DATASET CONTENT

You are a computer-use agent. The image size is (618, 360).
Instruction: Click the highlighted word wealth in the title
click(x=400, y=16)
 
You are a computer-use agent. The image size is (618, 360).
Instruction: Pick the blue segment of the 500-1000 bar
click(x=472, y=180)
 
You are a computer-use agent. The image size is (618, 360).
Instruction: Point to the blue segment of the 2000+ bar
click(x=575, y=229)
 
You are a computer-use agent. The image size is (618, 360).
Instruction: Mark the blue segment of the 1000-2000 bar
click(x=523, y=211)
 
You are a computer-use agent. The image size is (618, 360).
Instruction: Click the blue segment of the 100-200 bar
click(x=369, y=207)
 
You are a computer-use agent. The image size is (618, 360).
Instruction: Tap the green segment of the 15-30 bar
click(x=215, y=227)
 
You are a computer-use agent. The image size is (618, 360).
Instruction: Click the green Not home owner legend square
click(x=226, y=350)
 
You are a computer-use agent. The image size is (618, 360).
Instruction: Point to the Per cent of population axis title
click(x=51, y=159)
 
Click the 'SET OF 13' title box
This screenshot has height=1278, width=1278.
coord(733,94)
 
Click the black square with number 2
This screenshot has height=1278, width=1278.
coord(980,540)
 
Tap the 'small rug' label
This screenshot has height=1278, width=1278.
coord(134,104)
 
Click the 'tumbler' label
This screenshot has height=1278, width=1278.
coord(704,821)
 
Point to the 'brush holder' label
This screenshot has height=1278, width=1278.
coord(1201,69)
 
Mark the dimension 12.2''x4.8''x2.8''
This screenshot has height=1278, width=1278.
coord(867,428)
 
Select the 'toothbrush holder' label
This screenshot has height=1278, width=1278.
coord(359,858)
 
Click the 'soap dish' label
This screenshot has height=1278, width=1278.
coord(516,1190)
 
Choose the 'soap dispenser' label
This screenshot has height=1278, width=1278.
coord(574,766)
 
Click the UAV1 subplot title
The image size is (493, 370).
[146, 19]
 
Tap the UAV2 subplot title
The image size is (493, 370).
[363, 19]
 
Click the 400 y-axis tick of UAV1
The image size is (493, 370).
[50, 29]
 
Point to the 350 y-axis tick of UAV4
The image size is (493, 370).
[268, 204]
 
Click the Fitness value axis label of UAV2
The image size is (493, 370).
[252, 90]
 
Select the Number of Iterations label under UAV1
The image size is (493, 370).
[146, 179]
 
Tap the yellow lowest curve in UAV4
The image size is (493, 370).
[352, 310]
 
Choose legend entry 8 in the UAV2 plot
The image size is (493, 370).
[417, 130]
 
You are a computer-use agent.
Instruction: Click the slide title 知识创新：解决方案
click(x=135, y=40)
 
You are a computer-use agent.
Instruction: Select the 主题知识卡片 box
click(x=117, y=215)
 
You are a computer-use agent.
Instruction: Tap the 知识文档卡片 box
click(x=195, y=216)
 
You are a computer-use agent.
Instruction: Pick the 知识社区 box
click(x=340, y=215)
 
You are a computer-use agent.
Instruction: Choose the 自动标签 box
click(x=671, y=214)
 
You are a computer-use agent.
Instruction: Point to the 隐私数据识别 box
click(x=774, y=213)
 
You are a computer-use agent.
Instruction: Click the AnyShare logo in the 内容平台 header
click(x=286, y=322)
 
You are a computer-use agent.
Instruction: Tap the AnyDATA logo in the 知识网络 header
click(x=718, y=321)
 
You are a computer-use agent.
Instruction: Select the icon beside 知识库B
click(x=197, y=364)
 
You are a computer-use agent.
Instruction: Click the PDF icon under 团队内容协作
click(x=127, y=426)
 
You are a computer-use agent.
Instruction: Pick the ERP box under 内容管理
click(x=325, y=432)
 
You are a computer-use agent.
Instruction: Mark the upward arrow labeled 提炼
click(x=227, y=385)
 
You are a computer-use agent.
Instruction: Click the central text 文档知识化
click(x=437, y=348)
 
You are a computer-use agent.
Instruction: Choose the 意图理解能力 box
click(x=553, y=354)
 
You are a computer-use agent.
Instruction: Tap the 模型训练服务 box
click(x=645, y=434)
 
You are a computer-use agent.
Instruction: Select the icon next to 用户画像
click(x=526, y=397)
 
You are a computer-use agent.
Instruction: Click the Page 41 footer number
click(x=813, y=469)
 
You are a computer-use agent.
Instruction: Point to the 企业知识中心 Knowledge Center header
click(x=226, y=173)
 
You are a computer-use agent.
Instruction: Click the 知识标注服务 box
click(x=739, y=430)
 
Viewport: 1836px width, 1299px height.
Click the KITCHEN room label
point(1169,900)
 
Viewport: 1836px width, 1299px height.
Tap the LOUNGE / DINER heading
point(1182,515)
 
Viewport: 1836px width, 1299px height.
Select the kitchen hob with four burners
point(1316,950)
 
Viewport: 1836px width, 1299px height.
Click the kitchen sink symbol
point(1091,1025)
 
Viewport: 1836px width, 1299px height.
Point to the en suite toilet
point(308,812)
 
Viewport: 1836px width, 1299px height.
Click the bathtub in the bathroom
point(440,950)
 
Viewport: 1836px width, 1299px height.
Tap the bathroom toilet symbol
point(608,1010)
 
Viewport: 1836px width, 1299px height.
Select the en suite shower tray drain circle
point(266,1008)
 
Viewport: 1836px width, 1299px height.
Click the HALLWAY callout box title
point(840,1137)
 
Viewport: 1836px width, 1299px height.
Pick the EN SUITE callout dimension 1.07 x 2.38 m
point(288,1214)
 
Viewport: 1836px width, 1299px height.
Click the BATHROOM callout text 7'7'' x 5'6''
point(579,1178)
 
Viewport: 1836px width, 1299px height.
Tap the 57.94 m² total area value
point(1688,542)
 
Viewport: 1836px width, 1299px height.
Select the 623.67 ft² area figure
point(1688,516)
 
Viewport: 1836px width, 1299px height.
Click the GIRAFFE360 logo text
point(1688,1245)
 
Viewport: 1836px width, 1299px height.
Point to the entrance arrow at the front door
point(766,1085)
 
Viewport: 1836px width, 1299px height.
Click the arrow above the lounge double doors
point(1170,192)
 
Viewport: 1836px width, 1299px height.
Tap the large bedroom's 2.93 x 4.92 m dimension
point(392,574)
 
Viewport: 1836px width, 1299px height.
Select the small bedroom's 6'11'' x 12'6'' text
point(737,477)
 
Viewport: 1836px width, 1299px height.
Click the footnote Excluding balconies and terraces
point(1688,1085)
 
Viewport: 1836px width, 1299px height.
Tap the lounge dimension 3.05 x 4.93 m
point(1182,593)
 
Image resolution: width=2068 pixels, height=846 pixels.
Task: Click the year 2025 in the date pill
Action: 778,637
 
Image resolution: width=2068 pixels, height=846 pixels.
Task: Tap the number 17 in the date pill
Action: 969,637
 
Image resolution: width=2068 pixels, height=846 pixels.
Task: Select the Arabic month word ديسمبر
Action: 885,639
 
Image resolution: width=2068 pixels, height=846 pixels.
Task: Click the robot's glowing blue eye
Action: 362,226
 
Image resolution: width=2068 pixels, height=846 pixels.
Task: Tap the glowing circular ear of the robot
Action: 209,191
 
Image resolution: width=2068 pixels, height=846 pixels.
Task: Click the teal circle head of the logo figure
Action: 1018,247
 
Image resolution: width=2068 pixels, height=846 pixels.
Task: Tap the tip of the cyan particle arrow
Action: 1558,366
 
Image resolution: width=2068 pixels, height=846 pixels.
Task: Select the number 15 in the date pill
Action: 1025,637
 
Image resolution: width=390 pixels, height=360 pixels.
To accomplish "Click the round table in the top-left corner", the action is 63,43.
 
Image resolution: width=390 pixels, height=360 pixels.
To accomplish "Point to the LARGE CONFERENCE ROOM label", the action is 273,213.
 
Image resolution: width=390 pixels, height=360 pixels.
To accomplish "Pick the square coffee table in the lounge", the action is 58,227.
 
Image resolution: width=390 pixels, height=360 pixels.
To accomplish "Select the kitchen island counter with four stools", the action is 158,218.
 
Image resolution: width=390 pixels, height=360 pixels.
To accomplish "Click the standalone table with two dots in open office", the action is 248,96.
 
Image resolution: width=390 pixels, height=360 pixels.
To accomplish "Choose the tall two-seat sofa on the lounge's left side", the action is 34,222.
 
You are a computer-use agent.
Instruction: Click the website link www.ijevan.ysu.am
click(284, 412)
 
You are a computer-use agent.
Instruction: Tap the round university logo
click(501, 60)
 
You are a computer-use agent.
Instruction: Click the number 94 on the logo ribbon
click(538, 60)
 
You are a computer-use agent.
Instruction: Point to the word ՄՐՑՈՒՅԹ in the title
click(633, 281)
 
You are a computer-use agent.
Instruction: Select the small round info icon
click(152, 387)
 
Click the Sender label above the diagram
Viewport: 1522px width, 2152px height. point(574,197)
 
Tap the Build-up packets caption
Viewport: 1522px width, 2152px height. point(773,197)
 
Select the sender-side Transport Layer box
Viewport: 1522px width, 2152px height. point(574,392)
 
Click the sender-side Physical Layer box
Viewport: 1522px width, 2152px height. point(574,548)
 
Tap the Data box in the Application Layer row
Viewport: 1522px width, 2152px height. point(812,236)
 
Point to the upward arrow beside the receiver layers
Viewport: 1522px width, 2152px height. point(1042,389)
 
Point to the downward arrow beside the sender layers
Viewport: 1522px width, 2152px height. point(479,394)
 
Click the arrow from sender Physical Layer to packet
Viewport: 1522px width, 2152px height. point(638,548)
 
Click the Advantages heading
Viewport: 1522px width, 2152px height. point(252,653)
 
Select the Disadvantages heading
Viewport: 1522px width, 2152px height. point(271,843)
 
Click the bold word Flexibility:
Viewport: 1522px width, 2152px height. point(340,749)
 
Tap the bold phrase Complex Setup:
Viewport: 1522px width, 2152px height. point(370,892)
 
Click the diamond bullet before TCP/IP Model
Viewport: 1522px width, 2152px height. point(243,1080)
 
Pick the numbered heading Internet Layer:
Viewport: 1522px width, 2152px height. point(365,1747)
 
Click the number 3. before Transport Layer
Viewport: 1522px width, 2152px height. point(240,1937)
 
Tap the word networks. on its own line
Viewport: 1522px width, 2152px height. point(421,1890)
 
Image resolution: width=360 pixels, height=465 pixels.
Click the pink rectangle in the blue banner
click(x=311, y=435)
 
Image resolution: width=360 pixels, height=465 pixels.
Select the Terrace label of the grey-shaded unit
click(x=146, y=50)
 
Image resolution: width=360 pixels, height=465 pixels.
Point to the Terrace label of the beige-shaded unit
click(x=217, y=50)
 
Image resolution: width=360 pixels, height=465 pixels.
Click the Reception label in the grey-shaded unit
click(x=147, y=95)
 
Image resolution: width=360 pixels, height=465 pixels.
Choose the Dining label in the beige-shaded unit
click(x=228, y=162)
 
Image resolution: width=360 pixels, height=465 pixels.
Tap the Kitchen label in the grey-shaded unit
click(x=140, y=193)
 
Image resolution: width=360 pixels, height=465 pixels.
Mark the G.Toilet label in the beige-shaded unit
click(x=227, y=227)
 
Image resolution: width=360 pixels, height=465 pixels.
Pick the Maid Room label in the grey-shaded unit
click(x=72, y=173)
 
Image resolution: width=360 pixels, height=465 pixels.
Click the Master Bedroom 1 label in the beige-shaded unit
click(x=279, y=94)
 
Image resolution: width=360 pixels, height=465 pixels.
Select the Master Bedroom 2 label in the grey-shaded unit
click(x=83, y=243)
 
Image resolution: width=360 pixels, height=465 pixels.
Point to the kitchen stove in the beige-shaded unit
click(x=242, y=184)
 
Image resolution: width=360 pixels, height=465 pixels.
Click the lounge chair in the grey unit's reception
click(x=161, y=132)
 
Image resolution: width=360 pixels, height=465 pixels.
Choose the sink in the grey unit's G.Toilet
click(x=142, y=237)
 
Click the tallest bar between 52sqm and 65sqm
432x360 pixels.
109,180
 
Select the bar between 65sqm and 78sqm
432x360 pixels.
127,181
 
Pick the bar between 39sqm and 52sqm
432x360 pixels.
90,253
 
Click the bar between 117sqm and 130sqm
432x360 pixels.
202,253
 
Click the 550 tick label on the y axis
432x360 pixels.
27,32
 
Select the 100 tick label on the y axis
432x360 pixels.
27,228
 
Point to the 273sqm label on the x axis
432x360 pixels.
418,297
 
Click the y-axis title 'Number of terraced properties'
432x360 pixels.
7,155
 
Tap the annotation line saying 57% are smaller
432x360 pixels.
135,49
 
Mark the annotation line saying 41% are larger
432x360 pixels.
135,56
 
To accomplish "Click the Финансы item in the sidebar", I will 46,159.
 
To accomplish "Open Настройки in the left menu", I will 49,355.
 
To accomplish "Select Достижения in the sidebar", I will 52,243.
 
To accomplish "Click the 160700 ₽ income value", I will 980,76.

EXERCISE
Can you recast the lines of the material above, starting at the line that contains "Point to the upward" and ending at the line that contains "Viewport: 1522px width, 2152px height. point(243,1080)", as a JSON list of strings with one string per line and blank lines left out?

TASK RESPONSE
[
  "Point to the upward arrow beside the receiver layers",
  "Viewport: 1522px width, 2152px height. point(1042,389)",
  "Point to the downward arrow beside the sender layers",
  "Viewport: 1522px width, 2152px height. point(479,394)",
  "Click the arrow from sender Physical Layer to packet",
  "Viewport: 1522px width, 2152px height. point(638,548)",
  "Click the Advantages heading",
  "Viewport: 1522px width, 2152px height. point(252,653)",
  "Select the Disadvantages heading",
  "Viewport: 1522px width, 2152px height. point(271,843)",
  "Click the bold word Flexibility:",
  "Viewport: 1522px width, 2152px height. point(340,749)",
  "Tap the bold phrase Complex Setup:",
  "Viewport: 1522px width, 2152px height. point(370,892)",
  "Click the diamond bullet before TCP/IP Model",
  "Viewport: 1522px width, 2152px height. point(243,1080)"
]